What is asked: Change each occurrence of "Where should I click to" in the records below to "Where do I click to", and leave all other text unchanged.

Records shown:
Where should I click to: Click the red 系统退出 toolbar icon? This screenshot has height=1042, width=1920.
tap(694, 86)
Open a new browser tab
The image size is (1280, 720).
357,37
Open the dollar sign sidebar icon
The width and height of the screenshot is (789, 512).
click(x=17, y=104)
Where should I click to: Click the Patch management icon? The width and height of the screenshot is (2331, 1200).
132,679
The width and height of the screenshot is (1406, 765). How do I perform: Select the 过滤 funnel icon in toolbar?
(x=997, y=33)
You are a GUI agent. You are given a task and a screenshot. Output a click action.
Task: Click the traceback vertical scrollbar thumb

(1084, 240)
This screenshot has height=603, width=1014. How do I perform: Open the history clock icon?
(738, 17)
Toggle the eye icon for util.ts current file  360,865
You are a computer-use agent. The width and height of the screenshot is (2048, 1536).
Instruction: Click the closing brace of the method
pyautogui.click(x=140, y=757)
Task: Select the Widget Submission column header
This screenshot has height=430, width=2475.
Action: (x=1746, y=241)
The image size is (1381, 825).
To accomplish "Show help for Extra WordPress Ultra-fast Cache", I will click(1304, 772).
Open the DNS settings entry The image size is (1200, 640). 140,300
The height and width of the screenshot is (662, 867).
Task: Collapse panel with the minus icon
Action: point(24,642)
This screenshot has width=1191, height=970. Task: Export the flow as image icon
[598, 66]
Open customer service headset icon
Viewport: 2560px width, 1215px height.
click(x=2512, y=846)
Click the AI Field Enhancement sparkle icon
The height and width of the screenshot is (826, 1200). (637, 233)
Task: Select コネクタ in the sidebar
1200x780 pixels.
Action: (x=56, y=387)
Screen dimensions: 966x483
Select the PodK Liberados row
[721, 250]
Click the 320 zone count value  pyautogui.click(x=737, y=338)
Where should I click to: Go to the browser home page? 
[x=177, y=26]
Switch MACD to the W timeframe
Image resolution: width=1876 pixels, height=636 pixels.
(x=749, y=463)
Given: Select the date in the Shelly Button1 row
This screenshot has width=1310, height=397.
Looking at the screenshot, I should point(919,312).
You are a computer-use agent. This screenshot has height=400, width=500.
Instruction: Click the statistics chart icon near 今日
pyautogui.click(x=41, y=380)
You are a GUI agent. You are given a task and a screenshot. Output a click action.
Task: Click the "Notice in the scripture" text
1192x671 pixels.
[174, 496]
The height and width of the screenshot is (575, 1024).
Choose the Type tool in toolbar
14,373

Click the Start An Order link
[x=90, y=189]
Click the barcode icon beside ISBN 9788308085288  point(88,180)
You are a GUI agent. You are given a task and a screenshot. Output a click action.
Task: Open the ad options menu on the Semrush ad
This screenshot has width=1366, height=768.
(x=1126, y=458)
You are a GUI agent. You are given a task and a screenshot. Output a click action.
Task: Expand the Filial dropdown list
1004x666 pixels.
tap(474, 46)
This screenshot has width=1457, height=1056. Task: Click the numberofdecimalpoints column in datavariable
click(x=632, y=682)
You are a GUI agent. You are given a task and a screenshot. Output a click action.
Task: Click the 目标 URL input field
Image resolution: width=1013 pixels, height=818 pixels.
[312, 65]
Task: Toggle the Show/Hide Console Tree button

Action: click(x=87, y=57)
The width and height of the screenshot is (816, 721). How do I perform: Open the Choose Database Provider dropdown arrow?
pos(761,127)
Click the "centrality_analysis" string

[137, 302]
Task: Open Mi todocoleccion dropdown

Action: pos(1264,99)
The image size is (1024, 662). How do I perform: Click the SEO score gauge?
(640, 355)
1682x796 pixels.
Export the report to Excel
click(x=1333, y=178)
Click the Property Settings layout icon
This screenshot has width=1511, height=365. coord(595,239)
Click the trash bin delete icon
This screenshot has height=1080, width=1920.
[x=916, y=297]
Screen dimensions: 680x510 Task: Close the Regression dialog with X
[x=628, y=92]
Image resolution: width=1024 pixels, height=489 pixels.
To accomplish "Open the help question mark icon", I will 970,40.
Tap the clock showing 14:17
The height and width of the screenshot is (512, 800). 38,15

In response:
Where do I click to: Click the red 系统退出 toolbar icon? This screenshot has height=1042, width=1920.
tap(694, 86)
Open a new browser tab
The image size is (1280, 720).
357,37
Open the dollar sign sidebar icon
The width and height of the screenshot is (789, 512).
click(x=17, y=104)
Where do I click to: Click the Patch management icon? The width and height of the screenshot is (2331, 1200).
132,679
The width and height of the screenshot is (1406, 765). How do I perform: Select the 过滤 funnel icon in toolbar?
(x=997, y=33)
You are a GUI agent. You are given a task and a screenshot. Output a click action.
Task: Click the traceback vertical scrollbar thumb

(1084, 240)
This screenshot has height=603, width=1014. How do I perform: Open the history clock icon?
(738, 17)
Toggle the eye icon for util.ts current file  360,865
You are a computer-use agent. The width and height of the screenshot is (2048, 1536).
Instruction: Click the closing brace of the method
pyautogui.click(x=140, y=757)
Task: Select the Widget Submission column header
This screenshot has height=430, width=2475.
Action: (x=1746, y=241)
The image size is (1381, 825).
To accomplish "Show help for Extra WordPress Ultra-fast Cache", I will click(1304, 772).
Open the DNS settings entry The image size is (1200, 640). 140,300
The height and width of the screenshot is (662, 867).
Task: Collapse panel with the minus icon
Action: point(24,642)
This screenshot has width=1191, height=970. Task: Export the flow as image icon
[598, 66]
Open customer service headset icon
Viewport: 2560px width, 1215px height.
click(x=2512, y=846)
Click the AI Field Enhancement sparkle icon
The height and width of the screenshot is (826, 1200). (637, 233)
Task: Select コネクタ in the sidebar
1200x780 pixels.
Action: (x=56, y=387)
Screen dimensions: 966x483
Select the PodK Liberados row
[721, 250]
Click the 320 zone count value  pyautogui.click(x=737, y=338)
Where do I click to: Go to the browser home page? 
[x=177, y=26]
Switch MACD to the W timeframe
Image resolution: width=1876 pixels, height=636 pixels.
(x=749, y=463)
Given: Select the date in the Shelly Button1 row
This screenshot has width=1310, height=397.
Looking at the screenshot, I should point(919,312).
You are a computer-use agent. This screenshot has height=400, width=500.
Instruction: Click the statistics chart icon near 今日
pyautogui.click(x=41, y=380)
You are a GUI agent. You are given a task and a screenshot. Output a click action.
Task: Click the "Notice in the scripture" text
1192x671 pixels.
[174, 496]
The height and width of the screenshot is (575, 1024).
Choose the Type tool in toolbar
14,373

Click the Start An Order link
[x=90, y=189]
Click the barcode icon beside ISBN 9788308085288  point(88,180)
You are a GUI agent. You are given a task and a screenshot. Output a click action.
Task: Open the ad options menu on the Semrush ad
This screenshot has width=1366, height=768.
(x=1126, y=458)
You are a GUI agent. You are given a task and a screenshot. Output a click action.
Task: Expand the Filial dropdown list
1004x666 pixels.
tap(474, 46)
This screenshot has width=1457, height=1056. Task: Click the numberofdecimalpoints column in datavariable
click(x=632, y=682)
You are a GUI agent. You are given a task and a screenshot. Output a click action.
Task: Click the 目标 URL input field
Image resolution: width=1013 pixels, height=818 pixels.
[312, 65]
Task: Toggle the Show/Hide Console Tree button

Action: click(x=87, y=57)
The width and height of the screenshot is (816, 721). How do I perform: Open the Choose Database Provider dropdown arrow?
pos(761,127)
Click the "centrality_analysis" string

[137, 302]
Task: Open Mi todocoleccion dropdown

Action: pos(1264,99)
The image size is (1024, 662). How do I perform: Click the SEO score gauge?
(640, 355)
1682x796 pixels.
Export the report to Excel
click(x=1333, y=178)
Click the Property Settings layout icon
This screenshot has width=1511, height=365. coord(595,239)
Click the trash bin delete icon
This screenshot has height=1080, width=1920.
[x=916, y=297]
Screen dimensions: 680x510 Task: Close the Regression dialog with X
[x=628, y=92]
Image resolution: width=1024 pixels, height=489 pixels.
To accomplish "Open the help question mark icon", I will 970,40.
Tap the clock showing 14:17
The height and width of the screenshot is (512, 800). 38,15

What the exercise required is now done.